The Harbeth User Group is the primary channel for public communication with Harbeth's HQ. If you have a 'scientific mind' and are curious about how the ear works, how it can lead us to make the right - and wrong - audio equipment decisions, and about the technical ins and outs of audio equipment, how it's designed and what choices the designer makes, then the factual Science of Audio sub-forum area of HUG is your place. The objective methods of comparing audio equipment under controlled conditions has been thoroughly examined here on HUG and elsewhere and should be accessible to non-experts and able to be tried-out at home without deep technical knowledge. From a design perspective, today's award winning Harbeths could not have been designed any other way.

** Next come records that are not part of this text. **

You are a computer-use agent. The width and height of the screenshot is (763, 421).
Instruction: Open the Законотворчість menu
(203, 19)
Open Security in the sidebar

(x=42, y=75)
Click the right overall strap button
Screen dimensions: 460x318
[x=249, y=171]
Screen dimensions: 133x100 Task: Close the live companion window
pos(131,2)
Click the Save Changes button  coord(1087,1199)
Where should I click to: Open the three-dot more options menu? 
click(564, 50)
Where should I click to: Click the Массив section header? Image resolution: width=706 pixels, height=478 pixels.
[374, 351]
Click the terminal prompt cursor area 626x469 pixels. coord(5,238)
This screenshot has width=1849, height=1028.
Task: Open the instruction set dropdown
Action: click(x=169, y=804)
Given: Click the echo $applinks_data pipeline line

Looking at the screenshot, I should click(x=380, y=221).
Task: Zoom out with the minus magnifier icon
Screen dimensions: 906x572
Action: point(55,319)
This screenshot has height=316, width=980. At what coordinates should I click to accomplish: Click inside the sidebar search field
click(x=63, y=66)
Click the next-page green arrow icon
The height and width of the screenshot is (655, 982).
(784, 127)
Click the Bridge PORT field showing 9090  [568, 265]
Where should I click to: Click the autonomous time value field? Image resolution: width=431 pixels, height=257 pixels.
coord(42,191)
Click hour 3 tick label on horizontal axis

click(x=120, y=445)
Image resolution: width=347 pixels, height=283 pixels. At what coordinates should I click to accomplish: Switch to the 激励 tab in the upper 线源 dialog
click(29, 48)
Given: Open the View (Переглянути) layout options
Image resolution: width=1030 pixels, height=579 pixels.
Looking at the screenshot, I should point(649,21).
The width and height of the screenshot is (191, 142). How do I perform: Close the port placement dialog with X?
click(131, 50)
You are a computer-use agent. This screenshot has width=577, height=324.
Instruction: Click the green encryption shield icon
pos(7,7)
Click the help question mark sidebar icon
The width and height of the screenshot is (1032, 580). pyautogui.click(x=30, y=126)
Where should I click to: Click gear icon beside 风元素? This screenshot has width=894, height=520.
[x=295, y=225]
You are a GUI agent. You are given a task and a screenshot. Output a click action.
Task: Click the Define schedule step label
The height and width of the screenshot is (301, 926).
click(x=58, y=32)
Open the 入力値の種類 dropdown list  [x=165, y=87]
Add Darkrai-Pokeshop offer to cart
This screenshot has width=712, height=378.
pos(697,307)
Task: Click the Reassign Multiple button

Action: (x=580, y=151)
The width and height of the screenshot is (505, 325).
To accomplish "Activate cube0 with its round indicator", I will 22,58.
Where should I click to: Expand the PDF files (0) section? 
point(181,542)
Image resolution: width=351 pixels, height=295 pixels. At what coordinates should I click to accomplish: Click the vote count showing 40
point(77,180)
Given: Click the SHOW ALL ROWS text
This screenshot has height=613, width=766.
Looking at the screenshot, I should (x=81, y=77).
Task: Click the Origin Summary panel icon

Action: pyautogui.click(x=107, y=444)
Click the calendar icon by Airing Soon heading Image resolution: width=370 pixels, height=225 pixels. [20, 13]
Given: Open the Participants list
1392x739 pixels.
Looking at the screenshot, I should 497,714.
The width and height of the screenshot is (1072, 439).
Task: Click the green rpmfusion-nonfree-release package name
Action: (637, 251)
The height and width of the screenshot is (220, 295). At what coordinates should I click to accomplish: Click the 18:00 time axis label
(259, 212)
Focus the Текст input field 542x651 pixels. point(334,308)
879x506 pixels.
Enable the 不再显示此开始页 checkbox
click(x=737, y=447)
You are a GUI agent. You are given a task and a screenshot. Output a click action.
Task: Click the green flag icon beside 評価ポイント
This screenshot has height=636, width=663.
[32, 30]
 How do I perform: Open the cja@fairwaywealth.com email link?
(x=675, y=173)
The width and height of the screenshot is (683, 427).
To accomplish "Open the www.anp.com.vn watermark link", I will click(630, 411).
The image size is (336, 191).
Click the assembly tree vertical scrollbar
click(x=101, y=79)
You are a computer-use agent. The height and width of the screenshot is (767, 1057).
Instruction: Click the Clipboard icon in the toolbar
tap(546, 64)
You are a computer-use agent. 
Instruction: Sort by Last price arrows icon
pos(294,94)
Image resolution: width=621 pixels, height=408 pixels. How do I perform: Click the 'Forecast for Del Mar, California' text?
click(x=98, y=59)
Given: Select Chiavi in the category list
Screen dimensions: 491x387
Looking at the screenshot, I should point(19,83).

Alternatively, if you just like chatting about audio and subjectivity rules for you, then the Subjective Soundings area is you. If you are quite set in your subjectivity, then HUG is likely to be a bit too fact based for you, as many of the contributors have maximised their pleasure in home music reproduction by allowing their head to rule their heart. If upon examination we think that Posts are better suited to one sub-forum than than the other, they will be redirected during Moderation, which is applied throughout the site.

Questions and Posts about, for example, 'does amplifier A sounds better than amplifier B' or 'which speaker stands or cables are best' are suitable for the Subjective Soundings area only, although HUG is really not the best place to have these sort of purely subjective airings.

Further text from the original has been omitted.